[[ DATA RECORDS open ]]

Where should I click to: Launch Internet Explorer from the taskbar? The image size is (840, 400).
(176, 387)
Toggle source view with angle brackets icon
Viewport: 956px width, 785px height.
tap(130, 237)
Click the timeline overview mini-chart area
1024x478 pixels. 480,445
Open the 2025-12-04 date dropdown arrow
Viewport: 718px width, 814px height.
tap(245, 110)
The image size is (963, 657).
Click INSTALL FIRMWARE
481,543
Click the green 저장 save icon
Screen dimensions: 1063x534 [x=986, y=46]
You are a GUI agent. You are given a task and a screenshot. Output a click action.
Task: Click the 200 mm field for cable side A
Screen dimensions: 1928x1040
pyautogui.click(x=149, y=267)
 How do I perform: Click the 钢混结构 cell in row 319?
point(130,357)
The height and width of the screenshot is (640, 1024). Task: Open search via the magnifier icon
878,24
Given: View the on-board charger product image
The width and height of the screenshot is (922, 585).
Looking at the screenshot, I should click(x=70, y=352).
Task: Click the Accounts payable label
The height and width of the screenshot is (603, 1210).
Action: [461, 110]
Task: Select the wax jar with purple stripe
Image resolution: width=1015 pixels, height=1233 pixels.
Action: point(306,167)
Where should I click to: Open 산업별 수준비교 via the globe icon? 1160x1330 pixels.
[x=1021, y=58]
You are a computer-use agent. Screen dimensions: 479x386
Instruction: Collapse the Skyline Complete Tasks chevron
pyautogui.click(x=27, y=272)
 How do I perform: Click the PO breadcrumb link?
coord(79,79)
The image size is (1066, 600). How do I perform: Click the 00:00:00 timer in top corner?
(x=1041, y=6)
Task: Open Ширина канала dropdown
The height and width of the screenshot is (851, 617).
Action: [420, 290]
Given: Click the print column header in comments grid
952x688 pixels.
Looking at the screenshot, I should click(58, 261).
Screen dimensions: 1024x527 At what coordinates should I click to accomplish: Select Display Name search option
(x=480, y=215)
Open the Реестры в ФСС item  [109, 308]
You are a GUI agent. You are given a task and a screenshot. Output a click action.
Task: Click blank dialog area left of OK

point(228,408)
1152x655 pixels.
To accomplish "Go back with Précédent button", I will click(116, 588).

[[ DATA RECORDS closed ]]

Write each record above out again exactly as it reads.

Where should I click to: Launch Internet Explorer from the taskbar? The image size is (840, 400).
(176, 387)
Toggle source view with angle brackets icon
Viewport: 956px width, 785px height.
tap(130, 237)
Click the timeline overview mini-chart area
1024x478 pixels. 480,445
Open the 2025-12-04 date dropdown arrow
Viewport: 718px width, 814px height.
tap(245, 110)
The image size is (963, 657).
Click INSTALL FIRMWARE
481,543
Click the green 저장 save icon
Screen dimensions: 1063x534 [x=986, y=46]
You are a GUI agent. You are given a task and a screenshot. Output a click action.
Task: Click the 200 mm field for cable side A
Screen dimensions: 1928x1040
pyautogui.click(x=149, y=267)
 How do I perform: Click the 钢混结构 cell in row 319?
point(130,357)
The height and width of the screenshot is (640, 1024). Task: Open search via the magnifier icon
878,24
Given: View the on-board charger product image
The width and height of the screenshot is (922, 585).
Looking at the screenshot, I should click(x=70, y=352).
Task: Click the Accounts payable label
The height and width of the screenshot is (603, 1210).
Action: [461, 110]
Task: Select the wax jar with purple stripe
Image resolution: width=1015 pixels, height=1233 pixels.
Action: point(306,167)
Where should I click to: Open 산업별 수준비교 via the globe icon? 1160x1330 pixels.
[x=1021, y=58]
You are a computer-use agent. Screen dimensions: 479x386
Instruction: Collapse the Skyline Complete Tasks chevron
pyautogui.click(x=27, y=272)
 How do I perform: Click the PO breadcrumb link?
coord(79,79)
The image size is (1066, 600). How do I perform: Click the 00:00:00 timer in top corner?
(x=1041, y=6)
Task: Open Ширина канала dropdown
The height and width of the screenshot is (851, 617).
Action: [420, 290]
Given: Click the print column header in comments grid
952x688 pixels.
Looking at the screenshot, I should click(58, 261).
Screen dimensions: 1024x527 At what coordinates should I click to accomplish: Select Display Name search option
(x=480, y=215)
Open the Реестры в ФСС item  [109, 308]
You are a GUI agent. You are given a task and a screenshot. Output a click action.
Task: Click blank dialog area left of OK

point(228,408)
1152x655 pixels.
To accomplish "Go back with Précédent button", I will click(116, 588).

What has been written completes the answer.